*Passage provided*:
· · · ·

Champion of Lost Causes is a 1925 American silent mystery film directed by Chester Bennett and starring Edmund Lowe, Barbara Bedford, and Walter McGrail. A writer in search of a story visits a gambling club and witnesses a murder, which he attempts to solve.

Plot
As described in a film magazine review, Loring, an author, in getting material for a book, goes to a gambling den. He sees Wilbur, who acts strangely. He follows him and when Wilbur is killed, Peter Charles, father of Beatrice Charles, is accused of the murder. The gambler gives him a fictitious story about a murderous gang when Loring attempts to solve the murder mystery. Several attempts are made on his life by the gang but fail. The gambler proves to be Beatrice’s villainous fiancee, and when he confesses the murder Loring wins the young woman.

· · · ·

*Information shown*:
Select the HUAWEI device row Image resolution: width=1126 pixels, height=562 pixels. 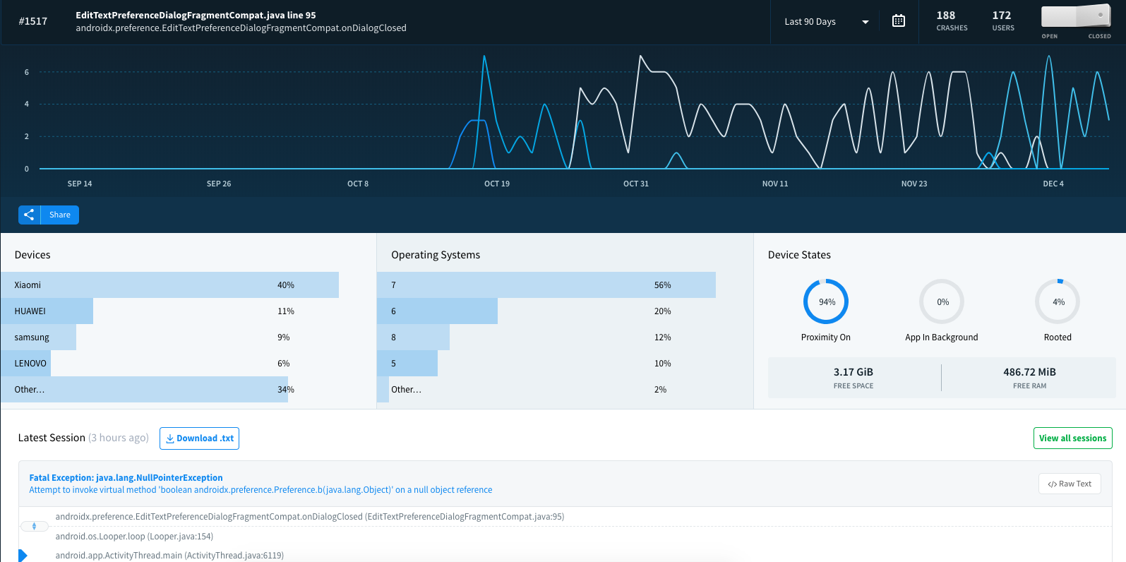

· · · ·

*To be done*:
1. According to the film summary, who directed the movie?
2. Quote the film summary word for word, everything from "Champion of Lost" down to "attempts to solve.".

*Answers to each task*:
1. Chester Bennett directed it.

2.
Champion of Lost Causes is a 1925 American silent mystery film directed by Chester Bennett and starring Edmund Lowe, Barbara Bedford, and Walter McGrail. A writer in search of a story visits a gambling club and witnesses a murder, which he attempts to solve.